Total testosterone is every testosterone molecule in the blood, whether bound to SHBG, albumin, or floating freely. Free testosterone is the unbound fraction, about 2 to 3% of total, that can enter cells and activate androgen receptors directly. A man with high SHBG can have a normal total testosterone but clinically low free testosterone.
What is bioavailable testosterone?
Bioavailable testosterone is free testosterone plus albumin-bound testosterone, representing the portion not tightly sequestered by SHBG. It accounts for roughly 50 to 60% of total testosterone in healthy adult men. The normal range by ammonium sulfate precipitation is approximately 130 to 280 ng/dL in men aged 20 to 40.
What does SHBG do and why does it matter?
Sex hormone-binding globulin (SHBG) is a liver-produced protein that binds testosterone with high affinity, making bound testosterone unavailable to tissues. High SHBG lowers free and bioavailable testosterone even when total testosterone is normal. Low SHBG raises the free fraction but may also accelerate testosterone clearance. SHBG must be measured to interpret testosterone labs accurately.
Does TRT raise estrogen levels?
Yes. Exogenous testosterone raises the substrate available to aromatase, which increases estradiol production. At TRT doses of 100 to 200 mg/week testosterone cypionate, estradiol commonly rises to 40 to 80 pg/mL without an aromatase inhibitor. Whether that requires treatment depends on the patient's symptoms and lab values, not the number alone.

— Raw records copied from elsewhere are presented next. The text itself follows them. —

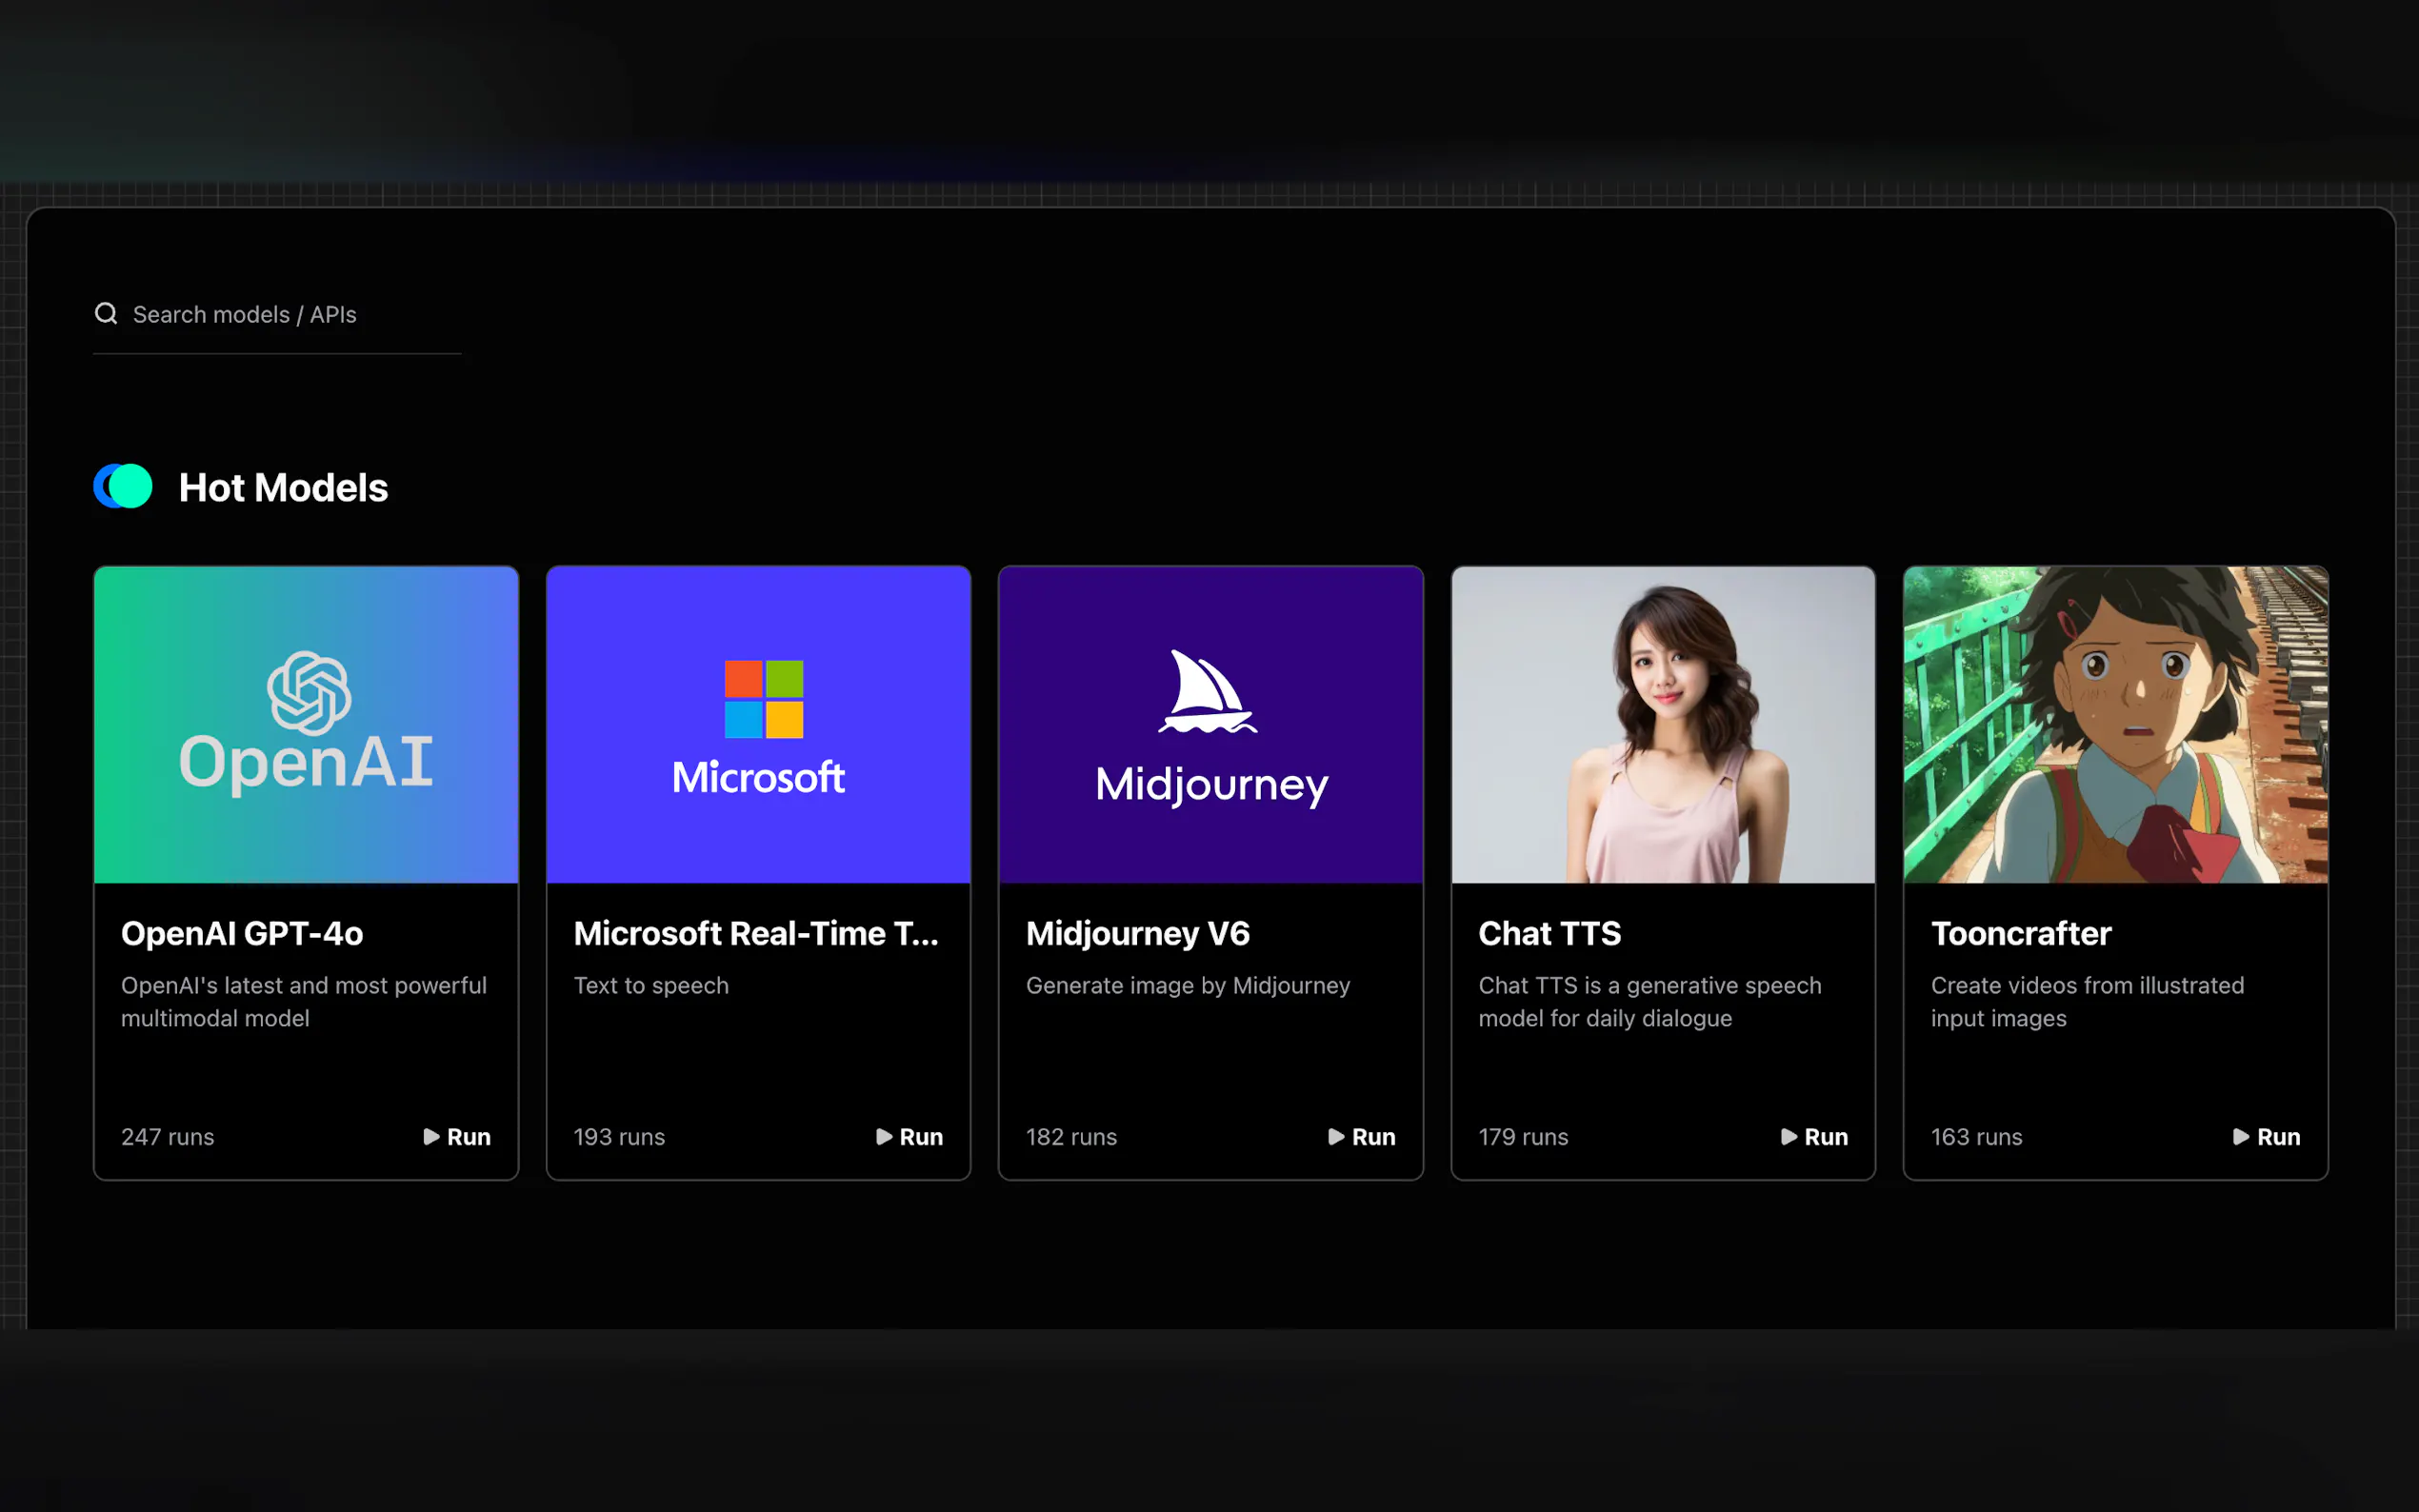Screen dimensions: 2419x1512
Task: Click the play icon on Tooncrafter card
Action: pos(2241,1137)
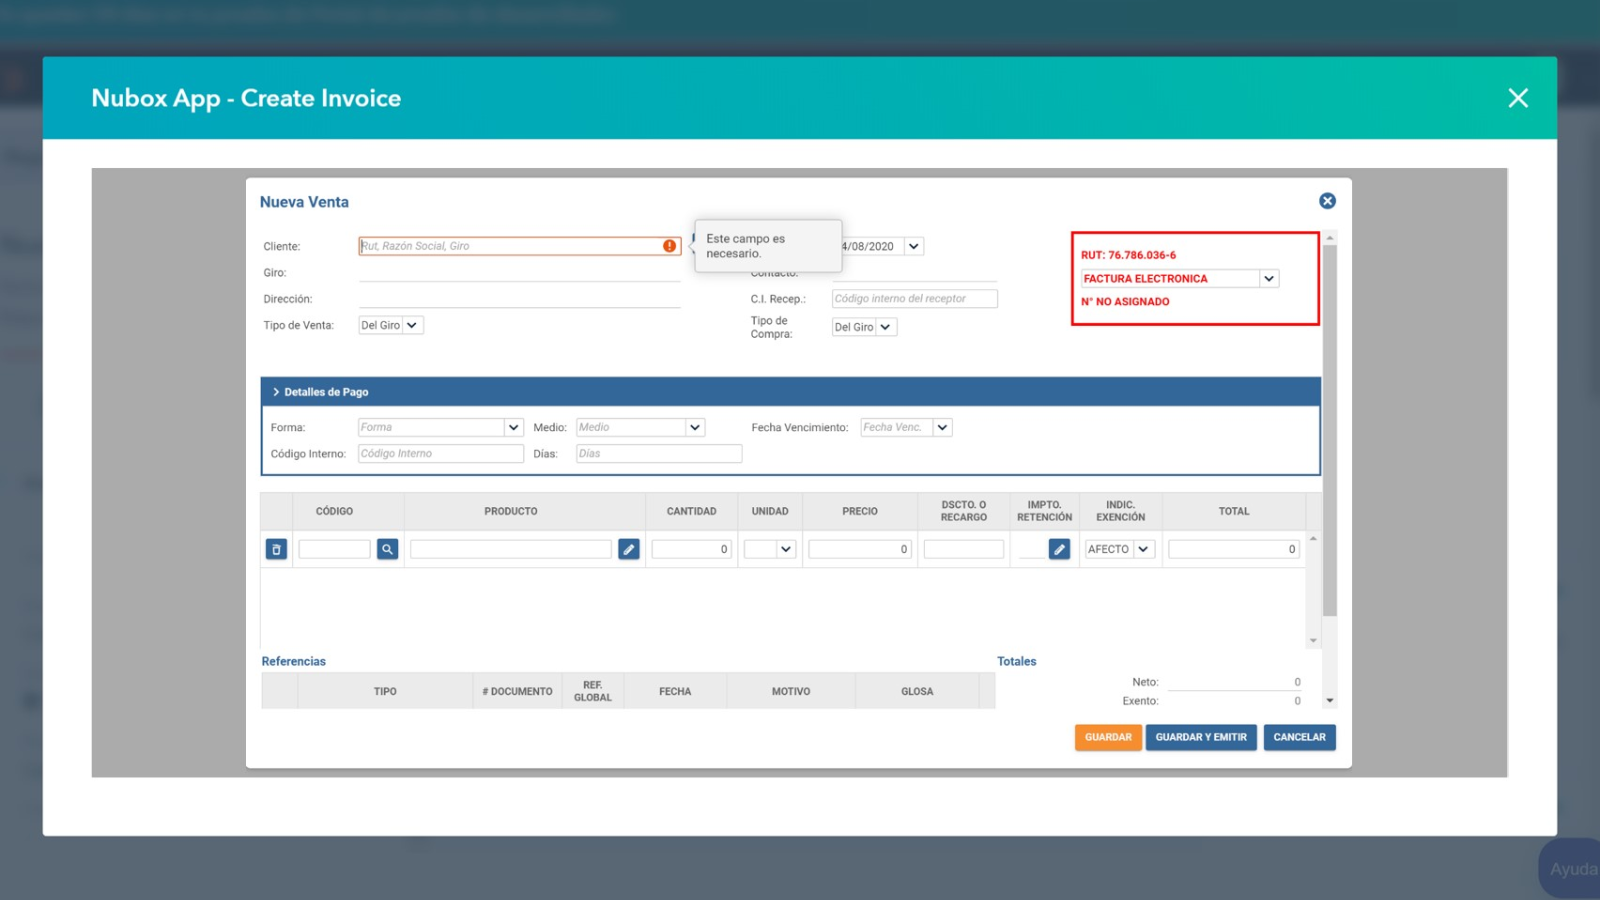
Task: Open the Ayuda help widget
Action: (1569, 868)
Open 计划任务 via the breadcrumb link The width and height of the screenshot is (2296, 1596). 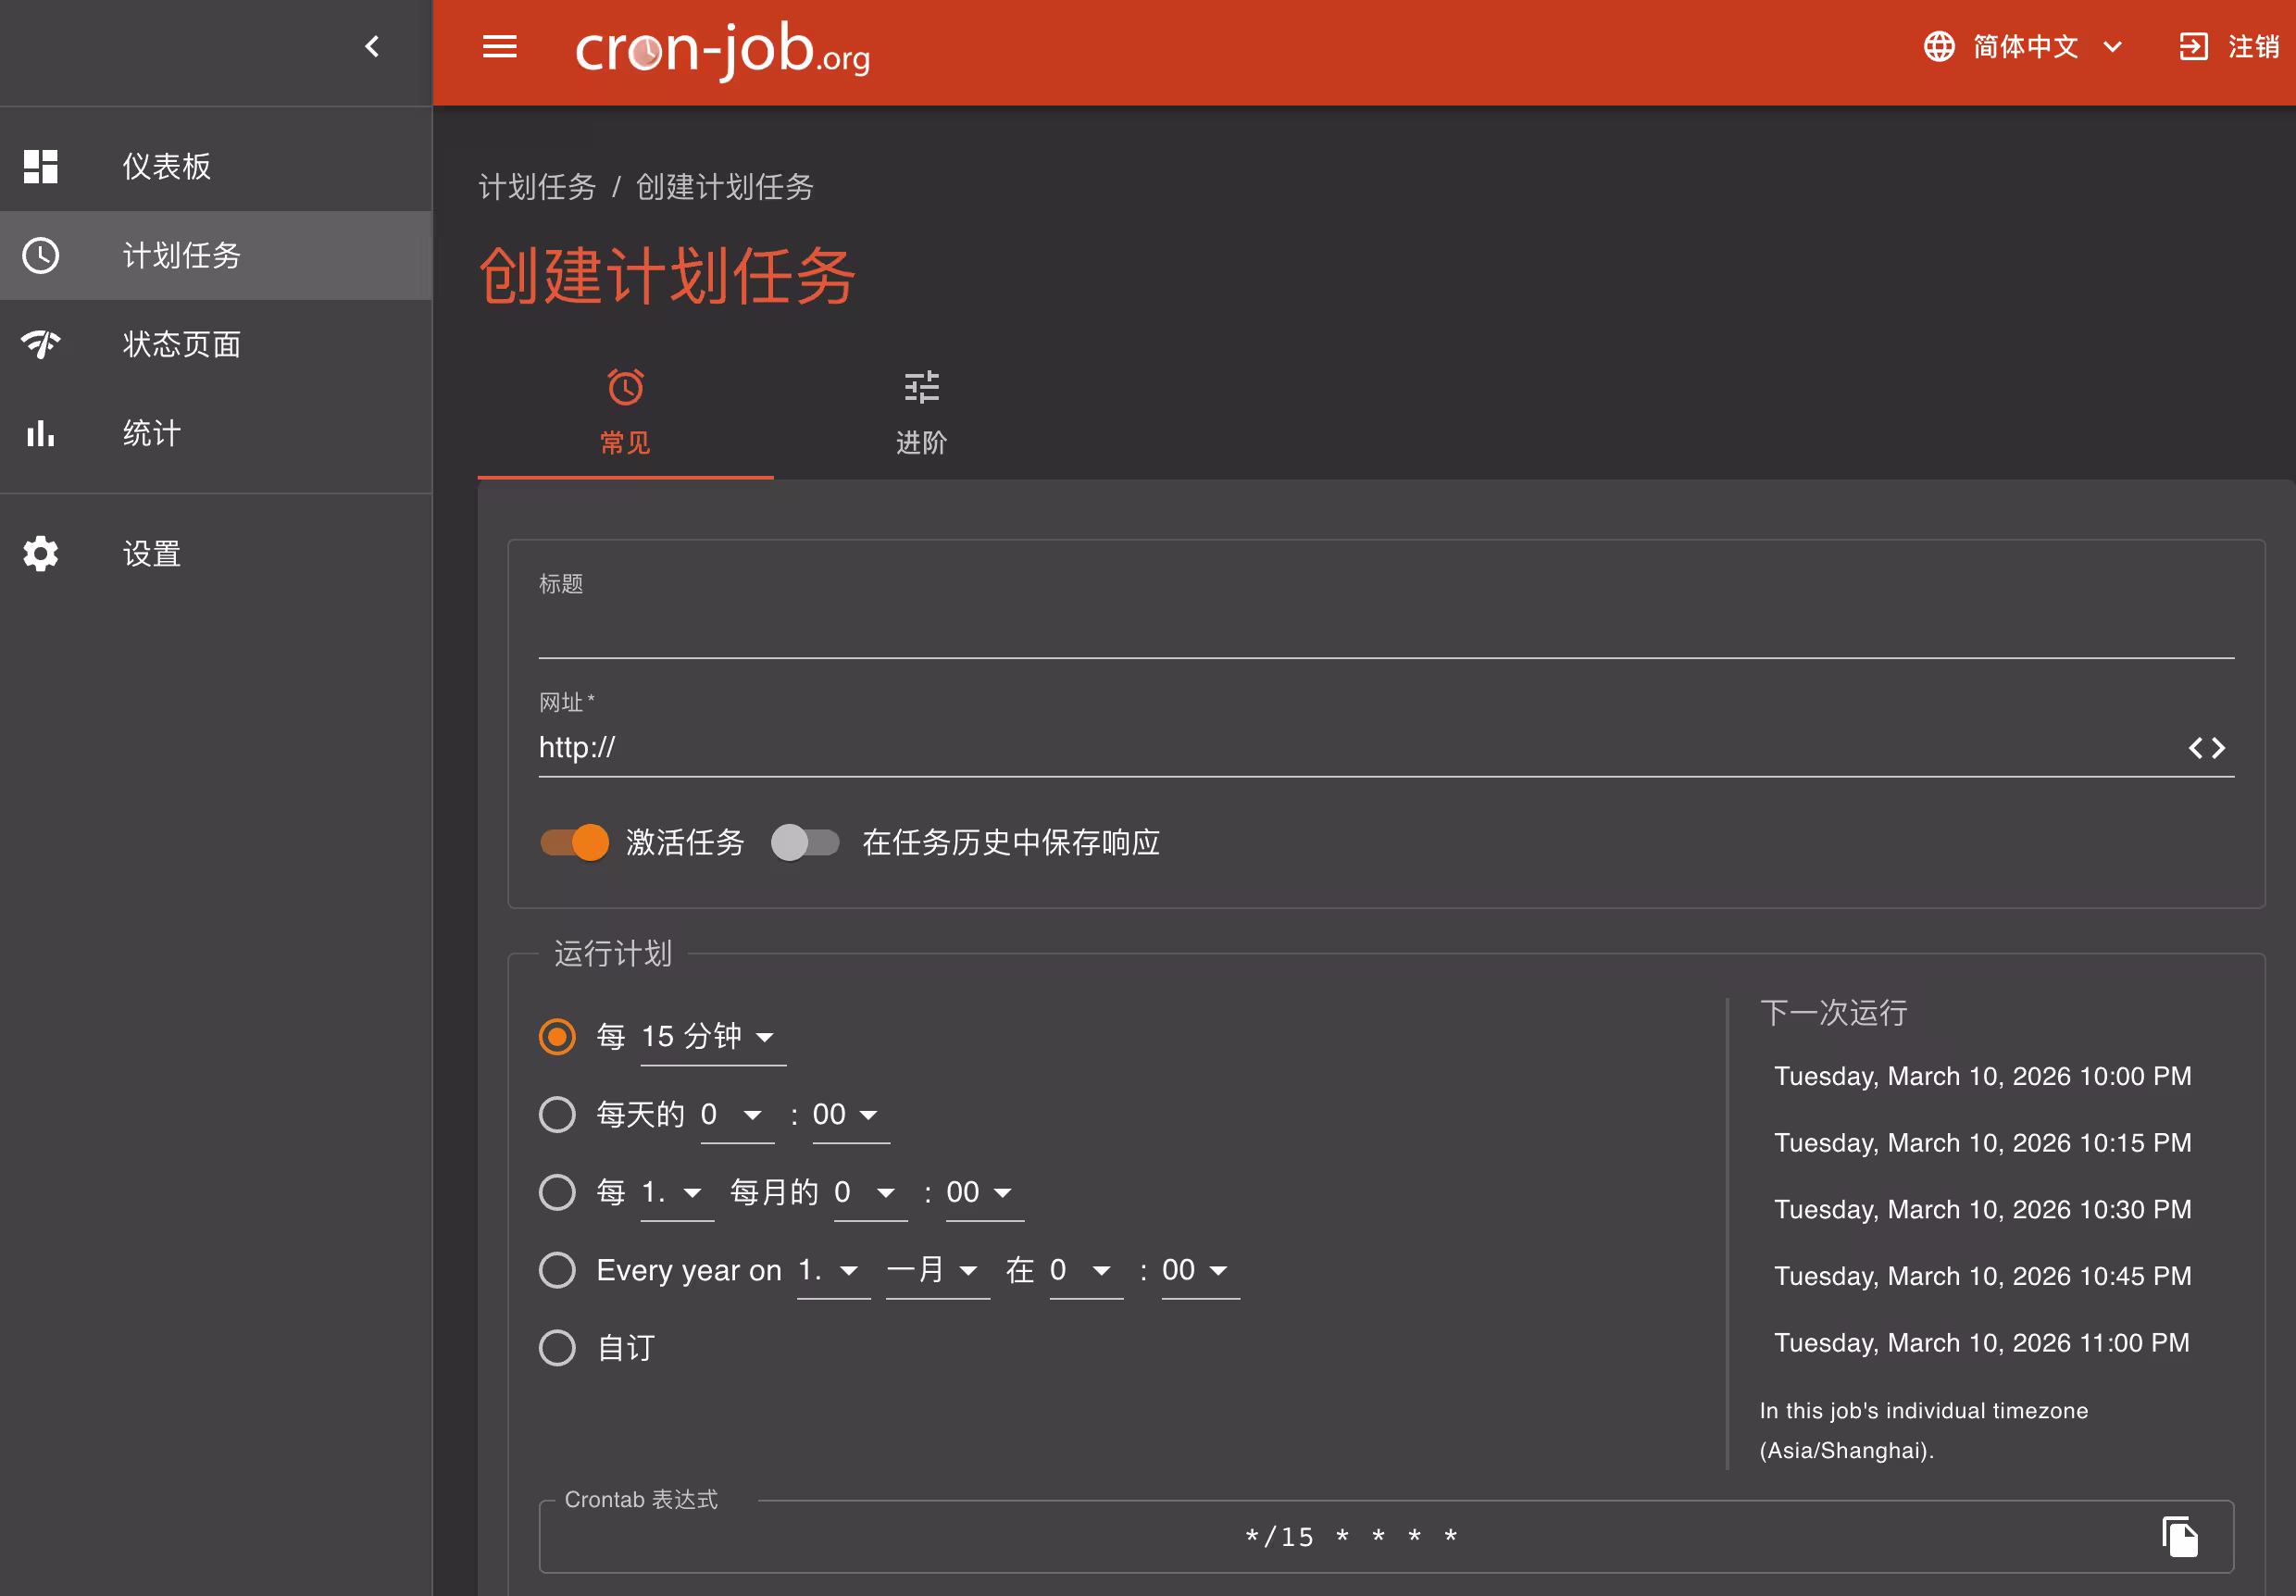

Should I take an aromatase inhibitor with TRT?
Not routinely. The 2018 Endocrine Society guideline recommends against routine aromatase inhibitor use in hypogonadal men on TRT. An AI such as anastrozole 0.25 mg twice weekly may be appropriate if estradiol is above 40 to 50 pg/mL on labs AND the patient has attributable symptoms such as gynecomastia or significant water retention.
What happens if estradiol gets too low on TRT?
Estradiol below 15 to 20 pg/mL in men is associated with joint pain, poor sleep quality, reduced libido, mood instability, and accelerated bone mineral density loss. Men with CYP19A1 mutations who produce no estradiol develop osteoporosis despite high testosterone. Over-suppressing estradiol with AI use is a genuine clinical risk.
How does body fat affect testosterone and estrogen?
Adipose tissue carries the highest aromatase activity in men. Greater fat mass means more conversion of testosterone to estradiol, higher circulating estradiol, potential SHBG elevation, and greater HPG axis suppression. A 10% reduction in body weight in obese men reduced estradiol by a mean of 17% in one clinical study. Reducing visceral fat is a first-line intervention for men with elevated estradiol on TRT.
What is the best way to measure estradiol in men?
Liquid chromatography-tandem mass spectrometry (LC-MS/MS) is the preferred method for measuring estradiol in men. Standard immunoassay kits cross-react with other steroids and consistently overestimate estradiol at the low concentrations typical in men, leading to inappropriate aromatase inhibitor prescribing.
What is the Vermeulen equation for free testosterone?
The Vermeulen formula calculates free testosterone from total testosterone, SHBG (in nmol/L), and albumin (typically assumed at 4.3 g/dL). It correlates well with equilibrium dialysis in non-obese men without extreme SHBG values. Free calculators based on the Vermeulen equation are available through the ISSAM website and are referenced in the 2018 Endocrine Society guideline.
Can high SHBG be treated?
High SHBG can sometimes be addressed by treating the underlying cause: correcting hyperthyroidism, reducing estrogen exposure, or treating hepatitis. Modest SHBG reduction occurs with low-dose stanozolol historically, but this is not used in standard TRT practice. Optimizing testosterone dose and delivery method to maximize free testosterone within a high-SHBG environment is the more practical clinical approach.